With only 8 divisions, this chart manages to encompass all numbers of hosts between one hundred and one billion and display the function of their growth. Now take a look back at the AIME charts, which not only have unlabelled log scale axes but also display inconsistent ticking, not only within their own charts but also between charts. In brief, I have no idea how to interpret how long it takes to gain meaningful accuracy in test-time compute either in general or in reference to how long it takes in train-time compute, and vice versa.
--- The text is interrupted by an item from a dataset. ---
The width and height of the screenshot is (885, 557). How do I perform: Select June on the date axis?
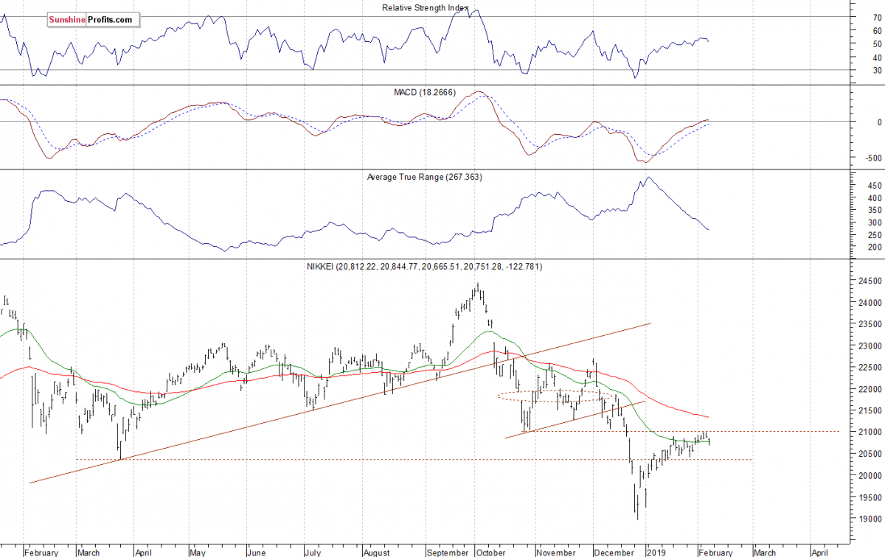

If I were to apply the most charitable of assumptions and decide that each tick mark, no matter where it’s placed on the axis, represents an even x10 multiplier on the previous tick mark, it seems that it would take a little less than 10^11, or 100 billion additional test-time compute to go from 20% accuracy to 60% accuracy. If each unit of test-time compute were a second, that means it would take ~3000 years of thinking time for o1 to go from 20% accuracy to 60% accuracy. To go from 60% accuracy to 80% accuracy, another 5 tick marks, it would take another 317,094,919 years.
And, again, this is the most charitable reading of the graph. It’s more likely that the spaces between ticks on the log scale axis do imply an even larger range and orders of magnitude more compute time to reach each milestone.
Obviously, compute time is better expressed in terms of the tiniest fractions of a millisecond, but I hope that the seconds allusion helps to demonstrate the immense scale of computational time and resources necessary to reach reasonable levels of accuracy in these models. Accordingly, o1-preview is notably slow to query, and current ChatGPT Plus users are limited to 30 queries per week to avoid what I can only assume to be heinous operating costs.
It is these clear, but murkily defined, drawbacks in terms of resource usage that give me pause when evaluating o1’s results in the context of current applications and in relation to previous OpenAI models.
In summary, I think o1 is an impressive product and, for better or worse, a giant leap forward in AI capability. I also don’t think that o1 is ready to replace software engineers, despite impressive performances on OpenAI interview questions. I don’t think that it is advanced enough to make solid enough progress on research questions to justify the unclear, but probably immense cost of training and test-time compute. For most clients, I can imagine that customized instances of GPT-4o provide equivalent service to o1-preview at a much cheaper price.
I think the ultimate value of OpenAI o1 at the moment is its status as the first in a generation of models built on a chain-of-thought foundation. Going forward, I would not be surprised to see a cascade of innovation based on the success of this idea for improvement in complex reasoning.
Also, if someone has a better grasp on the actual leap in cost – economic, environmental, etc – of o1 compared to previous models, please let me know!